Prof de math et conseiller communal, Didier Cremer a voulu démontrer que le système est faillible

LA LOUVIÈRE Didier Cremer est enseignant. Mathématicien. Et nouvellement élu au conseil communal de La Louvière dans les rangs d’Ecolo. Avec sa méthode, qu’il qualifie lui-même de “dérangeante ” ou “non conformiste ”, il a voulu faire la démonstration que le système électoral belge est faillible et qu’il donne la possibilité à qui le souhaite de tricher.

Pour ce faire, il s’est filmé, détournant une urne – de sa fabrication – et en se munissant de quelques outils. En 15 minutes, il démontre que l’on peut desceller une urne, la vider de son contenu, la remplir et la resceller, comme si de rien n’était. “La seule façon d’être crédible, pour moi, c’est la démonstration”, justifie-t-il.

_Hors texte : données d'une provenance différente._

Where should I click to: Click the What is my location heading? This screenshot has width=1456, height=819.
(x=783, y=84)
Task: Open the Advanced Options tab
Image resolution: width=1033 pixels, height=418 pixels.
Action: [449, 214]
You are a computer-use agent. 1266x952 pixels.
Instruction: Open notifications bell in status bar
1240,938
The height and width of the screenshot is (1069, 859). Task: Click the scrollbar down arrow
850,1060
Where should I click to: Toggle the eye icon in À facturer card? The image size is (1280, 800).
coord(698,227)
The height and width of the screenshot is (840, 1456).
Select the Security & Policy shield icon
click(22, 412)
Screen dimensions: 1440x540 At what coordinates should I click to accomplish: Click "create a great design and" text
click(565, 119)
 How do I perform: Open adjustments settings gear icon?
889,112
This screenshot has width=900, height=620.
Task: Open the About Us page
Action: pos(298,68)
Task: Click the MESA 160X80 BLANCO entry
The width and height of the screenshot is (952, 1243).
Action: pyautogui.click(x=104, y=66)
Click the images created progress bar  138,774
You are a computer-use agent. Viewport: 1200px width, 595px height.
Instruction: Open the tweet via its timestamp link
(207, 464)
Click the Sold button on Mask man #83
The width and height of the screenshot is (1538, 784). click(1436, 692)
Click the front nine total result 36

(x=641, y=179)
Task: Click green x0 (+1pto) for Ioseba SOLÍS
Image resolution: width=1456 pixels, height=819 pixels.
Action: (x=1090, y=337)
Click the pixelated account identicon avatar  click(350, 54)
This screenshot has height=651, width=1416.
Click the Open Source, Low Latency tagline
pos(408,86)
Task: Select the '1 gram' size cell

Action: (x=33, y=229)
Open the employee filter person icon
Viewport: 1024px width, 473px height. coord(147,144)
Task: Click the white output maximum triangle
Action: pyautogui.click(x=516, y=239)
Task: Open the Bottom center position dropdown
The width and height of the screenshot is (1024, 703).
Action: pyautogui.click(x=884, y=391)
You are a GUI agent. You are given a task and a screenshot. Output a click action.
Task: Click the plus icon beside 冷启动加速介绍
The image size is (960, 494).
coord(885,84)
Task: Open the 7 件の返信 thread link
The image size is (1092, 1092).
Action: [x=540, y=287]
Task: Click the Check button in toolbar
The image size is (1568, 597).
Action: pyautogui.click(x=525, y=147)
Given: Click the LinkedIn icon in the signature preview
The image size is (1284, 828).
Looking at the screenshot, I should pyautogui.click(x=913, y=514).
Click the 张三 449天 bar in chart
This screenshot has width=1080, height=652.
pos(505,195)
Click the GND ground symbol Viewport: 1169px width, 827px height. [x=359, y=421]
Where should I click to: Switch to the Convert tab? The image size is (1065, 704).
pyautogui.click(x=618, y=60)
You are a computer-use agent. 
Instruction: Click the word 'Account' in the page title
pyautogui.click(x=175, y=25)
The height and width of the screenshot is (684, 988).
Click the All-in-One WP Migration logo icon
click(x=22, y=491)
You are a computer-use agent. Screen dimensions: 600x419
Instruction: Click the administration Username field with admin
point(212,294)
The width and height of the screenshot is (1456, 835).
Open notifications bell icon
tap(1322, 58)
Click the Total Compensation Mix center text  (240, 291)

Attention, il insiste : “Je ne dis pas qu’il y a eu trucage. Je dénonce le fait qu’il existe une possibilité de le faire. La législation est imparfaite. Il y a eu à La Louvière pas mal de problèmes et comme le citoyen lambda, je me pose pas mal de questions. Est-ce que, dans tous les bureaux, les gens comptent si mal que cela ?”

Pour Didier Cremer, il faut certes croire en l’honnêteté des gens, mais pas leur faire une confiance aveugle. “Le scrutin est basé sur la confiance de 83 chefs de bureaux. On dit que dans toutes les professions, il y a 3 % de gens malhonnêtes, pourquoi en serait-il différent dans les bureaux de vote ?” Et de regretter que personne ne sache vraiment comment une urne est scellée.

“Je suis allé comme témoin de parti, j’ai assisté à un certain nombre de choses qui me paraissaient normales, jusqu’au moment où j’ai scellé l’urne. Je dénonce des faits qui proviennent de lacunes”, renchérit le conseiller. Pour lui, il faut que les urnes soient suivies en permanence par les assesseurs, choisis aléatoirement, jusqu’au bureau de dépouillement.

Et de mettre le doigt sur une incongruité dans le vade-mecum explicatif des élections : là où le code de démocratie locale insiste sur l’obligation du président de bureau d’être accompagné d’un assesseur, le vade-mecum stipule qu’il peut l’être. “Ma volonté est de faire corriger les choses pour que le système soit meilleur.” Quitte à passer pour un agitateur.